What the task asks: Using the records below, write out only the lines from the line containing "The height and width of the screenshot is (1041, 1813)." up to and including the line containing "Task: Expand the application task group", exactly, with no pictures.

Given information:
*** Begin section ***

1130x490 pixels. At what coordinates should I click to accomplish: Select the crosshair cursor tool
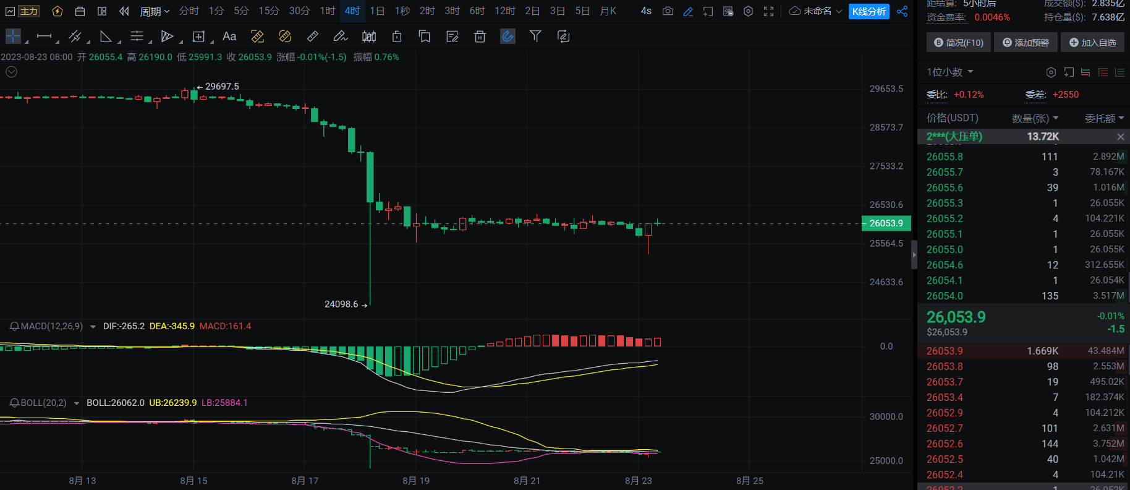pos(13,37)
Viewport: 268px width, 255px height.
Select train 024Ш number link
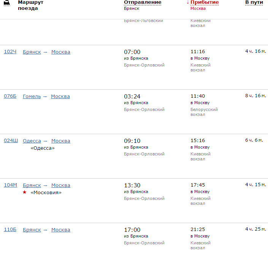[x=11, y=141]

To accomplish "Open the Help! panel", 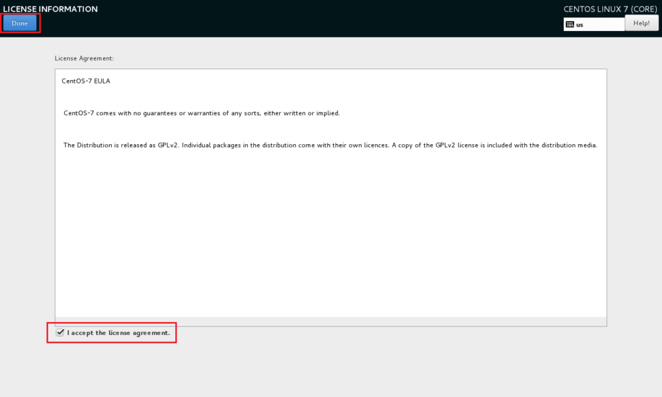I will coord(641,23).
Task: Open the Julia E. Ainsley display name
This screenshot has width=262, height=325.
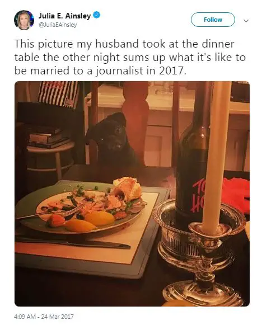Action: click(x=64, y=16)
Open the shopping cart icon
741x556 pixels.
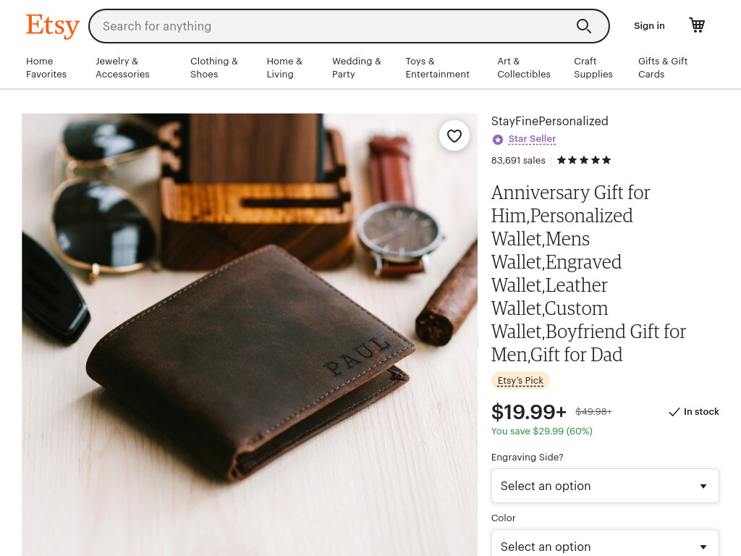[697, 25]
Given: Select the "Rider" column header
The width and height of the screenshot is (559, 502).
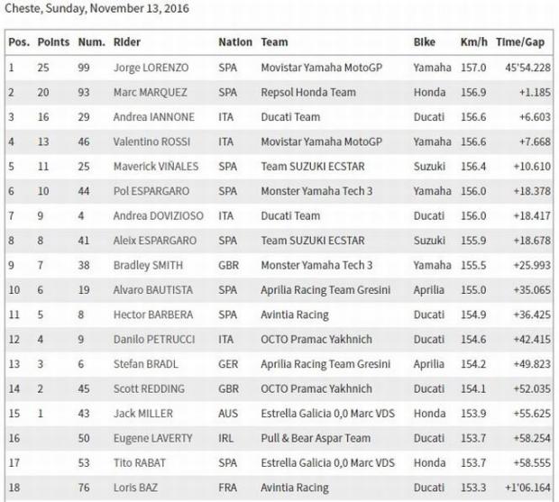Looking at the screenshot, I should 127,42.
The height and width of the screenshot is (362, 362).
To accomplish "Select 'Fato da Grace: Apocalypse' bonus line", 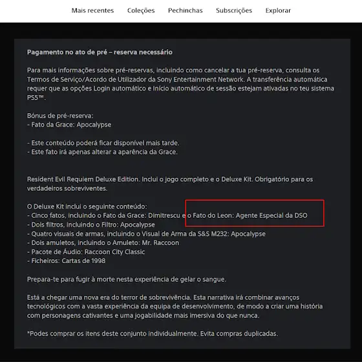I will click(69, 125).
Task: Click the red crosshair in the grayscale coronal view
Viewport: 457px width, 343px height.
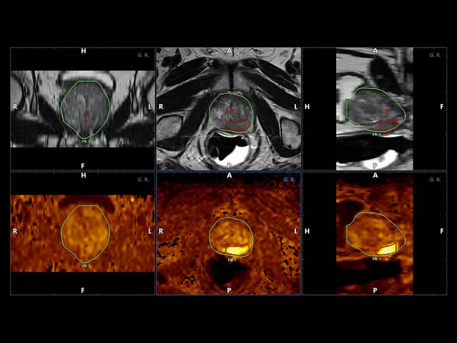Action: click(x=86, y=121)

*** End section ***
*** Begin section ***

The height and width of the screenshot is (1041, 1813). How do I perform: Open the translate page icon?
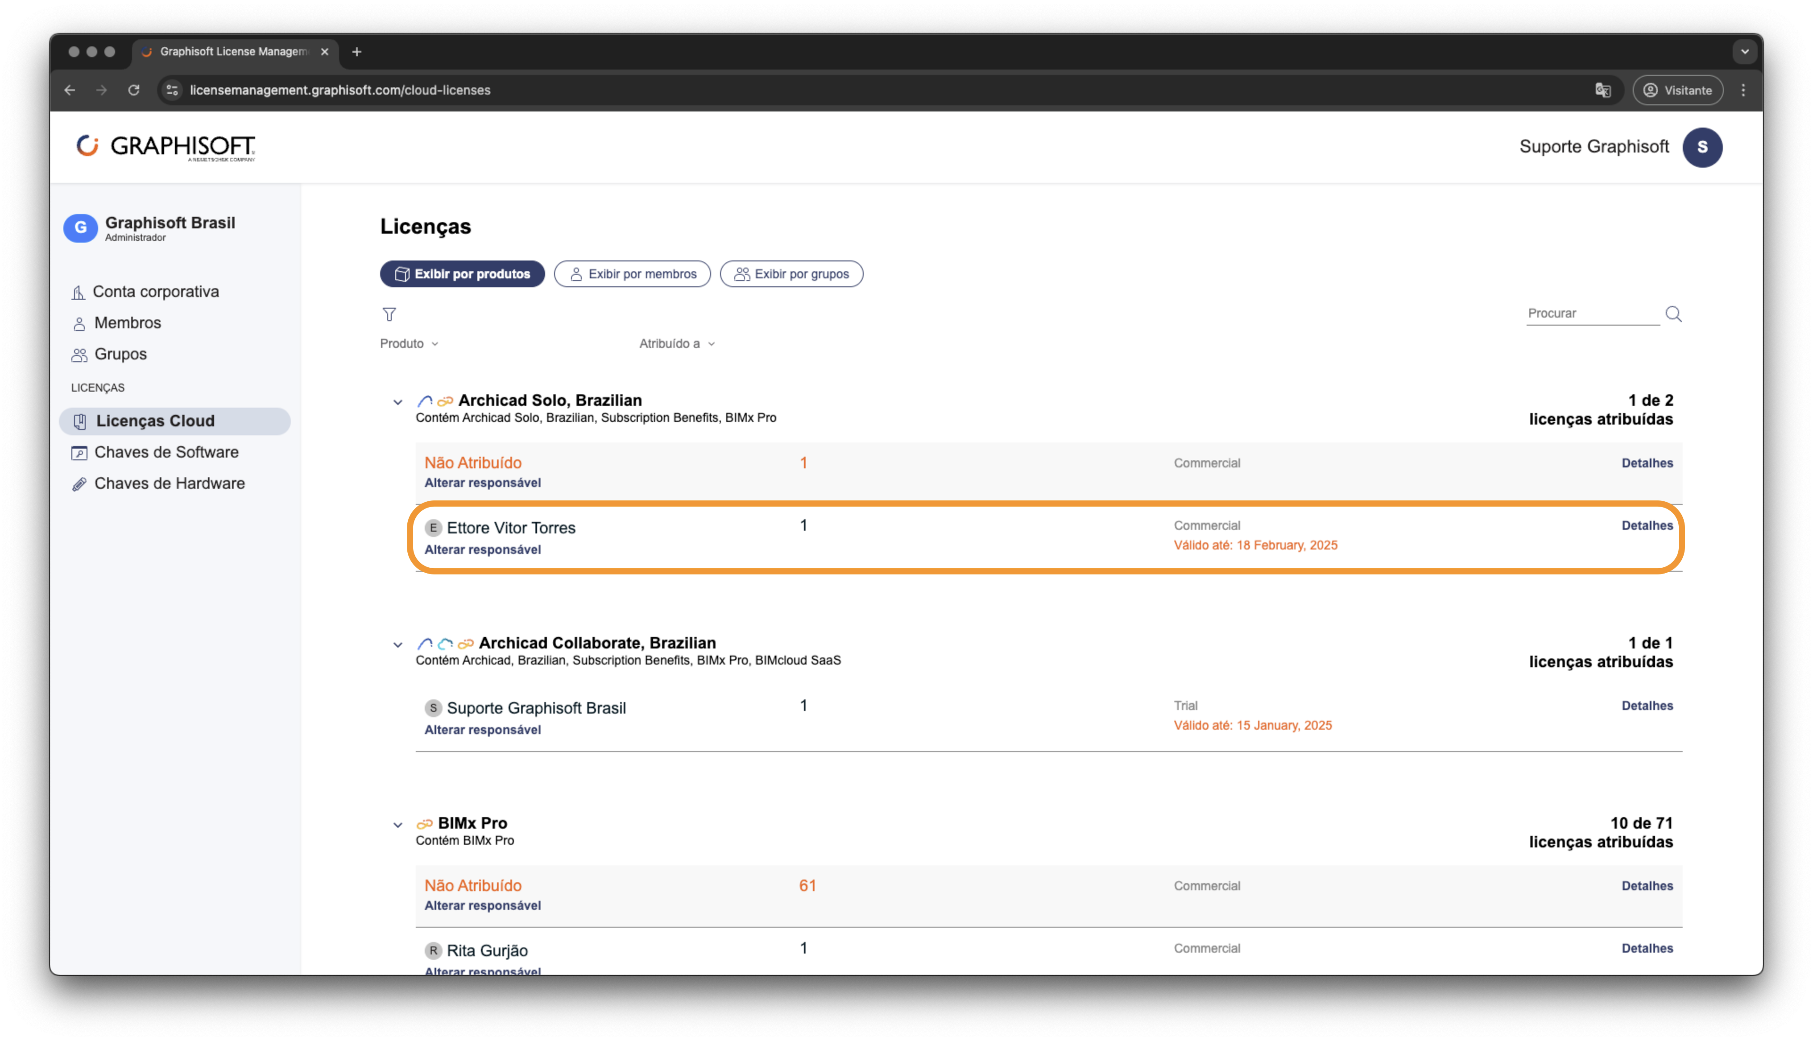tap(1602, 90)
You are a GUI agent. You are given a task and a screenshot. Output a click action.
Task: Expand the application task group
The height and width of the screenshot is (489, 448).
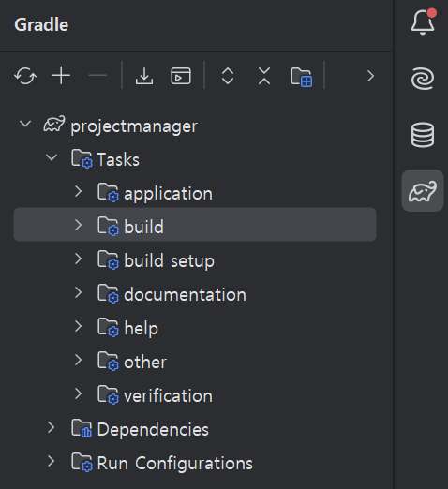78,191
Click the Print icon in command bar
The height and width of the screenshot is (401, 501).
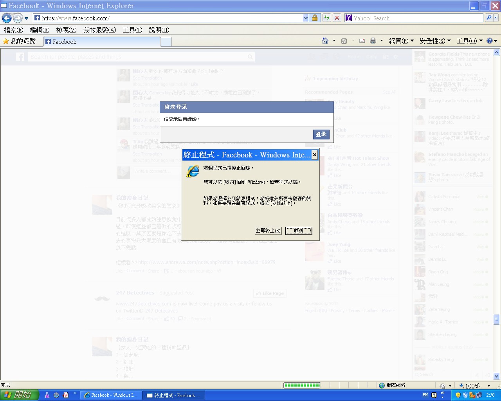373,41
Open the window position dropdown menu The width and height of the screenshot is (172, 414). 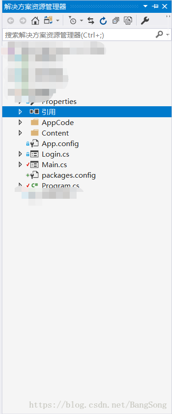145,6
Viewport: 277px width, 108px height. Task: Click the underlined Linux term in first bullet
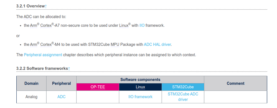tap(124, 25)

*** End section ***

Completed task:
The height and width of the screenshot is (1041, 1813). How do I perform: Open the translate page icon?
tap(1602, 90)
You are a GUI agent. You are given a task and a screenshot. Output a click action.
Task: Expand the application task group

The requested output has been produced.